Non sto dicendo che la mia opinione é veritá assoluta, solo spiego come la vedo io.

Peró e strano come ci si possa confondere il senso con giorni della settimana, mentre pare che siamo tutti d'accordo con l'uso di "prossimo" in quanto a mesi e anni... :/


----------



## rocamadour

Io sono d'accordo con Sylentia (e bubu7). Quando mi riferisco alla settimana in corso dico "ci vediamo questo giovedì" (o semplicemente "ci vediamo giovedì") = in pratica il primo giovedì che arriva. Viceversa se dico "giovedì prossimo" intendo non il primo giovedì che viene, bensì quello successivo.
Ciao!


----------



## MünchnerFax

Io voto per Lucy Van Pelt.


----------



## ToscanoNYC

Io penso che secondo la logica la teoria di Lucy Van Pelt sia la più giusta, anche se in pratica è più comune l'uso di prossimo per indicare un giorno della settimana successiva.


----------



## Angel.Aura

ToscanoNYC said:


> Io penso che secondo la logica la teoria di Lucy Van Pelt sia la più giusta, anche se in pratica è più comune l'uso di prossimo per indicare un giorno della settimana successiva.


Ecco. Mi hai letto nel pensiero.
Trovo esatta la teoria di Lucy, mentre continuo a perseverare nell'errore e a fissare date future come farebbero Sylentia, rocamadour e bubu7.


----------



## Sylentia

Non so se sia una cosa inglese, ma da quando vivo in Inghilterra mi trovo sempre a dire il giorno e la data. Aiuta a chiarire, se non altro.

"Vuoi andare per un caffé?"
"Si, sono libera Martedí prossimo"
"Il sedici?" etc..


----------



## VelistaPerCaso

Non credo che ci sarà mai una soluzione univoca al significato di prossimo in questa situazione.
Il confronto con i mesi o anni non è utilizzabile, perché questo mese o questo anno è sempre quello presente, e il prossimo è quello che lo segue. Questo giovedì non può mai essere presente sennò diremmo oggi, quindi giovedì prossimo è il giovedì che segue questo giovedì, però "questo giovedì " può essere passato o futuro. Esempio: 
Questo giovedì sono andato a Roma ; questo giovedì vado/andrò a Roma.
Entrambe filano benissimo.
Poi per molti prossimo è divenuto sinonimo di successivo. Per altri mantiene il significato più originale di "vicino".


----------



## bubu7

Angel.Aura said:


> Ecco. Mi hai letto nel pensiero.
> Trovo esatta la teoria di Lucy, mentre continuo a perseverare nell'errore e a fissare date future come farebbero Sylentia, rocamadour e bubu7.


Ma l'errore è proprio quello di pensare che una lingua rispetti sempre la logica (guarda l'esempio della doppia negazione...). Le lingue naturali sono delle costruzioni sociali e risultano governate dall'uso al quale pur la logica finisce per cedere il passo.

━━━━━━━━━━━━━━━━━━━━━━━━━━━━━━

» Cosa fare
Nella discussione qui sopra sul significato di «giovedì prossimo», elenca in ordine di apparizione i nomi utente usati come intestazione dei messaggi.

» Segmento dati
━━━━━━━━━━━━━━━━━━━━━━━━━━━━━━

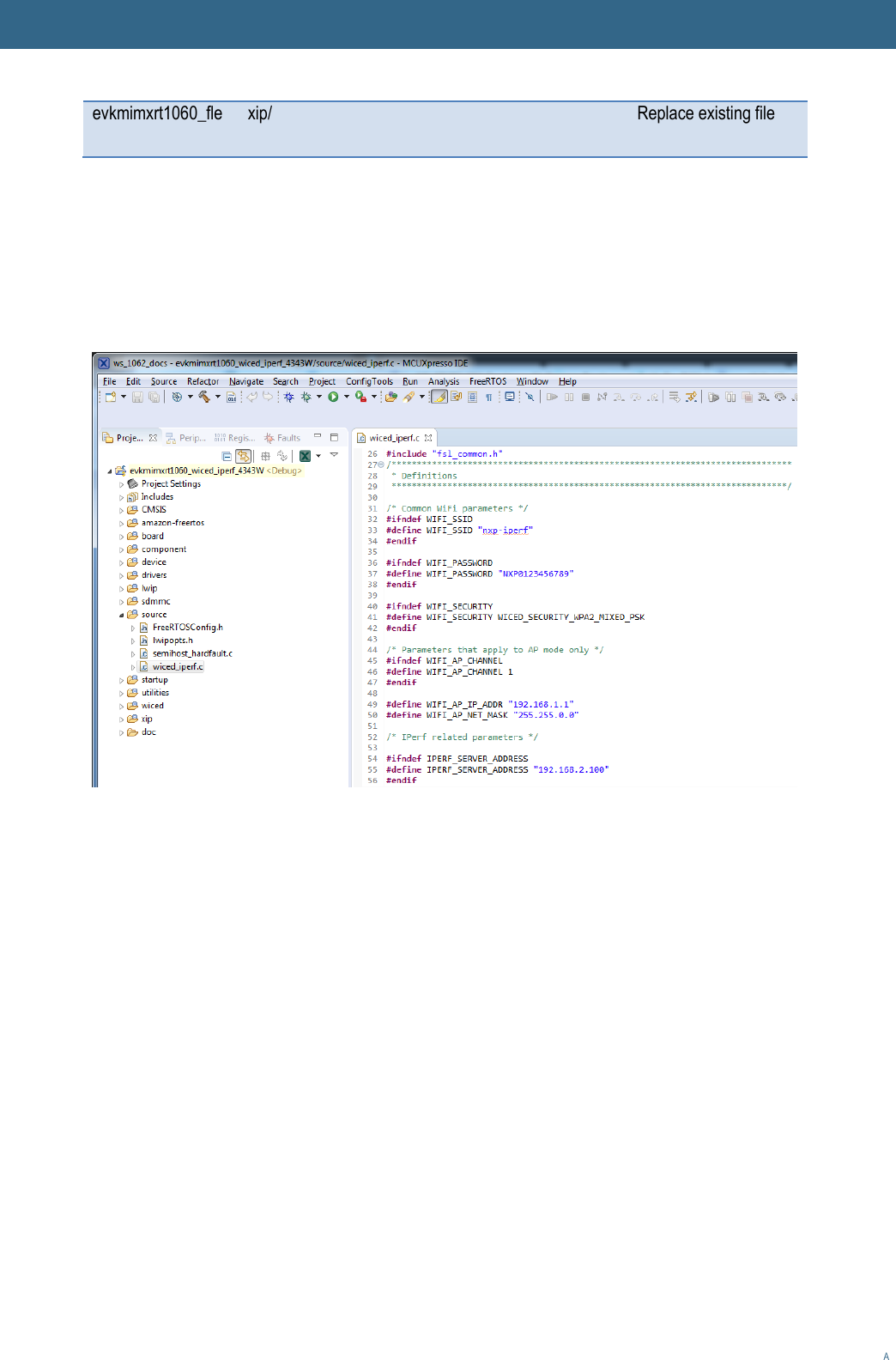This screenshot has height=1360, width=896.
Task: Collapse the source folder in tree
Action: pyautogui.click(x=121, y=615)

━━━━━━━━━━━━━━━━━━━━━━━━━━━━━━

» Soluzione
rocamadour, MünchnerFax, ToscanoNYC, Angel.Aura, Sylentia, VelistaPerCaso, bubu7